Updated: 2013-10-08 23:16
By Wei Tian ( China Daily)

APEC member economies could work toward a common foreign currency reserve to promote regional financial stability, an expert says.

Finance Minister Lou Jiwei said during an Asia-Pacific Economic Cooperation gathering of finance ministers in Bali on Sept 20 that multilateral foreign-exchange swap arrangements may be put in place to support economies facing difficulties from "external shocks".

He did not give further details on which ministers had raised the idea or which countries the arrangement would support.

South Korean Finance Minister Hyun Oh-seok was quoted by The Wall Street Journal as saying the Chiang Mai Initiative is still highly important and it is best to strengthen it.

This initiative is a multilateral currency swap arrangement among APEC members as well as China, Japan and South Korea, which draws from a common foreign exchange reserve pool worth $240 billion.

Luo Yongkun, a researcher at the China Institute of Contemporary International Relations who specializes in Southeast Asia, said an expanded version of the Chiang Mai Initiative would help promote regional financial stability among APEC members.

Yi Gang, deputy governor of the People's Bank of China, the central bank, said China has already signed currency swap agreements worth more than 1.4 trillion yuan ($229 billion) with the Association of Southeast Asia Nations.

■ **Recorded data**
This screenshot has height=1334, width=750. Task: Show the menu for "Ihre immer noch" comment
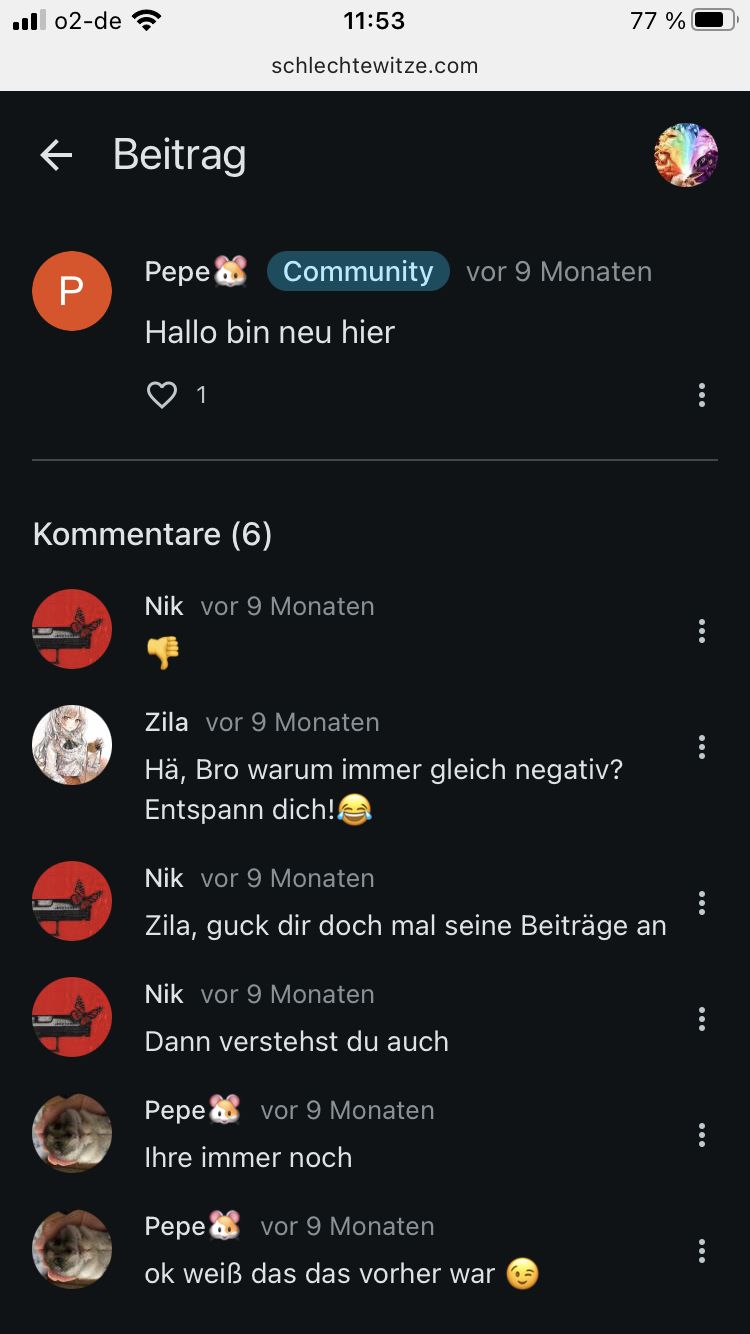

■ **Objective**
Could you continue the news article about a common APEC foreign currency reserve with a few more sentences, starting right after its last line?

■ **Output below**
Last Wednesday, during his visit to Indonesia, President Xi Jinping announced a 100 billion yuan-rupiah currency swap between China and Indonesia to promote trade settlements in local currencies.

Xi said the two countries are considering enlarging the scope of the deal — the continuation of an agreement signed in 2009.

He also called during the visit for the establishment of a bank among Asian countries to offer support on infrastructure construction, in an attempt to promote communication among developing nations in the region, including ASEAN member countries.

Although it is still at a very early stage, Luo said the multilateral currency swap mentioned by Finance Minister Lou could be considered as a source of funding for the infrastructure investment bank, but said this was only an assumption.

However, Luo said currency swaps among APEC members face challenges.

"First of all, it will be harder to coordinate among more members with different policies."

In the meantime, Luo said currency swaps among APEC members means there will be participation from the United States, and the operation of such a mechanism will be very much influenced by the US.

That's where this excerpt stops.